Brady nodded. He thought of the graduate taking them to wherever he lived. He might use them as catch-all trays or to hold toothbrushes in the bathroom or to drink coffee. He didn’t, for some reason, anticipate their utility as the alcoholic kind.
“You know what this’s for?” asked the graduate. “Someone must’ve died or something, huh? You don’t see sales like this ‘less someone—”
“Guess you don’t.” Brady returned his hands to his pockets.
“You know the guy or something?”
“No,” Brady said to the table.
“Interesting things they’ve got.”
Brady looked at the table house and felt a pang of second-hand defensiveness. “I think it’s a pretty good show.”
The graduate nodded. “A good show—yeah. I didn’t mean bad interesting, only—” he rubbed a bit of the liquor glass dust with his coat sleeve, “I like estate sales, okay. I just can’t shake the idea that they’re selling existences. You know. Pieces of the deceased for five dollar sums and whatnot. Sort of odd, huh?”
Brady discovered a gum wrapper in his pocket.
“But what do I know?” The graduate rushed to fill the space his unanswered words had left. Brady thought that interesting, the way people tried so hard at making filling the creases of things, tying knots of torn hems, cutting hang nails, pressing egg salad sandwiches together so the eggs meshed and didn’t leave any gaps. “What do I know more than anyone? I don’t know the family.” He looked very skinny when he closed his mouth, as though the words had accounted for bulk in his frame.
“Everyone knows more than anyone about something,” said Brady, sorry.
“Guess you’re right,” said the graduate. His face was wide and there was something painfully honest in the composition of his features. “That’s a nice bowl. You should get that.”
Brady looked at the table. “It’s forty-five dollars.”
“’Gotta be worth a lot more than that.”
Brady felt his coat tight, though he hadn’t eaten much in a month and he could, in the bathroom mirror, see the desert dunes of his ribs through his chest. I didn’t used to be like this, he thought. I used to make good conversation.
“I guess I’ll go and pay. It was good talking—”

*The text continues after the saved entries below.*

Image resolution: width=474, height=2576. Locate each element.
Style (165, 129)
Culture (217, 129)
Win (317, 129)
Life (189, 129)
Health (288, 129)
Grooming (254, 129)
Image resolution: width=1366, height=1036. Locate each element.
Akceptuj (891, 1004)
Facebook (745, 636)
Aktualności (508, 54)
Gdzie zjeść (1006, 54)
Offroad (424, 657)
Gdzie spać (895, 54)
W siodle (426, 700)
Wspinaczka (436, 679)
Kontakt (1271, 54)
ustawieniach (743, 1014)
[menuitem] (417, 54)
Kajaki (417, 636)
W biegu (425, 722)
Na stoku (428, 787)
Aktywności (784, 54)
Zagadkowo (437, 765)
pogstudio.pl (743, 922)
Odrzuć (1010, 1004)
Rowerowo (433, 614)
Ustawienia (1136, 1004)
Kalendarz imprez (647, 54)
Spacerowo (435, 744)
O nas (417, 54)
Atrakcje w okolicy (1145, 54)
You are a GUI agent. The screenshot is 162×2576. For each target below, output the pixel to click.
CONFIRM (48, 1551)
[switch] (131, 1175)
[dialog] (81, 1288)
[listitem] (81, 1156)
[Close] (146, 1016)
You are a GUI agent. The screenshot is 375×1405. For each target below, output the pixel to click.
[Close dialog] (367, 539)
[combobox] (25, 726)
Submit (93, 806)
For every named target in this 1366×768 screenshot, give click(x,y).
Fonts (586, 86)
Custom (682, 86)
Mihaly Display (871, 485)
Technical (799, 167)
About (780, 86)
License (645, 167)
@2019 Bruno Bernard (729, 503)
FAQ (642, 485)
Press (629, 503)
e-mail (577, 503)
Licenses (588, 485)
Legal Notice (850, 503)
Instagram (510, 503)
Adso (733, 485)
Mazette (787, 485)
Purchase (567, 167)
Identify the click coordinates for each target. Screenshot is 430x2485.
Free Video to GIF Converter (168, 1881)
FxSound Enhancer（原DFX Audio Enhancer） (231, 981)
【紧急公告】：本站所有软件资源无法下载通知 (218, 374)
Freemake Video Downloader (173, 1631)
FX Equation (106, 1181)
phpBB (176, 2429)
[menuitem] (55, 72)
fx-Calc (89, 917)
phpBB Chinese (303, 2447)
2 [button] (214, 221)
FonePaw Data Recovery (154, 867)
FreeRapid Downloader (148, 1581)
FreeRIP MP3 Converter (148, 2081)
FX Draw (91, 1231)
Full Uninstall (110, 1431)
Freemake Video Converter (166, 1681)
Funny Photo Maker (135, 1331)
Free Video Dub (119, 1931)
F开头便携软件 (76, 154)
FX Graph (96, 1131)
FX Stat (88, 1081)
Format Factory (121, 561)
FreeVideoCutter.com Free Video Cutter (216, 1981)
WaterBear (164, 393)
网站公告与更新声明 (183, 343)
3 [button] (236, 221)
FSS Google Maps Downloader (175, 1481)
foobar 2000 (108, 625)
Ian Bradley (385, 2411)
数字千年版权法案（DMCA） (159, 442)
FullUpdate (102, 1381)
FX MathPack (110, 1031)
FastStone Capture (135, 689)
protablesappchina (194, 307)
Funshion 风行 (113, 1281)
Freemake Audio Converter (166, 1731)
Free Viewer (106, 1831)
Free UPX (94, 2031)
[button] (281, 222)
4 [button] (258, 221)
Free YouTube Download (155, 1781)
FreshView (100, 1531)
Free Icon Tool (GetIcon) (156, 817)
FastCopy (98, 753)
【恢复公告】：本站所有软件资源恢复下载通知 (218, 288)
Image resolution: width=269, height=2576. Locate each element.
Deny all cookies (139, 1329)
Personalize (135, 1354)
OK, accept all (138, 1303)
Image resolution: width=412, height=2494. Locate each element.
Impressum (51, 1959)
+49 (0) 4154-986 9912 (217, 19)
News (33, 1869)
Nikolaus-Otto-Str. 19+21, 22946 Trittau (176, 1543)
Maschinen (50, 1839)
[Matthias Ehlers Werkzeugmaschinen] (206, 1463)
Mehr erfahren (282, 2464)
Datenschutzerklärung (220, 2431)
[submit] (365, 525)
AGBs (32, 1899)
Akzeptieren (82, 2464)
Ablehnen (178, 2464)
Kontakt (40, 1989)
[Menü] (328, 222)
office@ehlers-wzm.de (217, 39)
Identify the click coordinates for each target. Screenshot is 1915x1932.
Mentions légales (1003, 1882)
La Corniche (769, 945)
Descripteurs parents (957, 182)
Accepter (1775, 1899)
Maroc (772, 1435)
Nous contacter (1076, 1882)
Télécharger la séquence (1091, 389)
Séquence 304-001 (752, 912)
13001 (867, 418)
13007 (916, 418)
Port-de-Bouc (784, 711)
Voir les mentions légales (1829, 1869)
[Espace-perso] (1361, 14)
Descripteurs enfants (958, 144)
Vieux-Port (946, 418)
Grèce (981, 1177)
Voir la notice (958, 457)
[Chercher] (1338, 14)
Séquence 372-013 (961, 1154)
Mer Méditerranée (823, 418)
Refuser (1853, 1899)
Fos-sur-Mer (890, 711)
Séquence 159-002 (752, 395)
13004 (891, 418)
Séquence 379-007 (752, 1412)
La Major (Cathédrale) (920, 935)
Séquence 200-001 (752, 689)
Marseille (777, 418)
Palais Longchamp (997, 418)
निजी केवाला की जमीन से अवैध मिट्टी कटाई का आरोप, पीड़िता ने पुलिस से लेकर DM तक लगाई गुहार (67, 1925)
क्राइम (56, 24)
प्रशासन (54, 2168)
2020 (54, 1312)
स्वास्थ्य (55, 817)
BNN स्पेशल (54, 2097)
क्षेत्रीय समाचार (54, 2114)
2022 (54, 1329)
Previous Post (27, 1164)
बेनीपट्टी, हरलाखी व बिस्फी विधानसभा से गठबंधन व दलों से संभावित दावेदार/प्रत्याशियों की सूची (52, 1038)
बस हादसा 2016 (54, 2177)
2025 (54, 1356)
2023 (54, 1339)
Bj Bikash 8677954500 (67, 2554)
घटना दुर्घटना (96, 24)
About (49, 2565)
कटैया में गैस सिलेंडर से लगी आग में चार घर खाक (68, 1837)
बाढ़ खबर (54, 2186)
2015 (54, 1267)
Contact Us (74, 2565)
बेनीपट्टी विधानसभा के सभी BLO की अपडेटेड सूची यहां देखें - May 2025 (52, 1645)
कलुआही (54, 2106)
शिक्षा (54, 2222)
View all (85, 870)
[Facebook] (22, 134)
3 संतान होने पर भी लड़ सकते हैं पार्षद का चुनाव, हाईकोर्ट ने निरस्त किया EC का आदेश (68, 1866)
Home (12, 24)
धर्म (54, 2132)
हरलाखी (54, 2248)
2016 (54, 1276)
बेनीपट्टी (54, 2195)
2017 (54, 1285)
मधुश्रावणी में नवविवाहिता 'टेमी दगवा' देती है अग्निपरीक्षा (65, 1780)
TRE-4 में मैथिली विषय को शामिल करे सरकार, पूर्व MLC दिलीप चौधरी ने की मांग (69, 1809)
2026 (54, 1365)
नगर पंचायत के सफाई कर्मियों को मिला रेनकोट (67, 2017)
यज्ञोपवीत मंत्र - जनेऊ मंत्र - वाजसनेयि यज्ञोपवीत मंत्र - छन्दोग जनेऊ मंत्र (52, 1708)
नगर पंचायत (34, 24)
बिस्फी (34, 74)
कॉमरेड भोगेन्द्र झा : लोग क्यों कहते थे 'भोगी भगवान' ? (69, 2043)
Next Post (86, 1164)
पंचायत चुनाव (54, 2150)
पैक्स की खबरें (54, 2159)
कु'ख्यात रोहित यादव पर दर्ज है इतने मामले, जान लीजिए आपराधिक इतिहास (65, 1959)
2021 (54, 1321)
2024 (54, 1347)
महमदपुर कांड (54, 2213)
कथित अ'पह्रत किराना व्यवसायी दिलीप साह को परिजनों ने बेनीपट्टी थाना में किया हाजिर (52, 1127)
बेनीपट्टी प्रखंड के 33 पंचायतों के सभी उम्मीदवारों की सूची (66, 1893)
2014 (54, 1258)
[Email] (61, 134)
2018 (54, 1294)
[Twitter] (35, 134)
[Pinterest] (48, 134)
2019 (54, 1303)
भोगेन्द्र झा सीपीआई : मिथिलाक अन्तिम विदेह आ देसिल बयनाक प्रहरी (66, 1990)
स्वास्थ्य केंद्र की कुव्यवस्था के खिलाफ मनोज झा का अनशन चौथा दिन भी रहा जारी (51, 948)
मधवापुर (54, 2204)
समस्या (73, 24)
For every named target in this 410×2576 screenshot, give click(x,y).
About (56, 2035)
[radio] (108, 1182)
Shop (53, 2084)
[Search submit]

“I know the family,” Brady said, suddenly. “I know the family and the father died in a sailing accident.”
The graduate shed the glasses.
“I know the brother,” Brady continued, “From college. It was a capsize, the accident. The rudder got stuck—”
“Is he taking the loss alright?”
“I don’t know.” Five o’clock had pulled a dark curtain over the lawn; Brady saw Bumby and Richard through the window, Richard sprawled on the cool extension of the fireplace, Bumby running over his gray, bony head, the small tan of his palm. There was a comforting yellow glow from the pane and Brady remembered an old axiom from his sophomore year at Georgetown.
“They’re fine, though? The family.”
Brady looked in at Bumby with his turned in mouth. “I don’t know,” he said. “I read somewhere not to make windows of men’s souls.”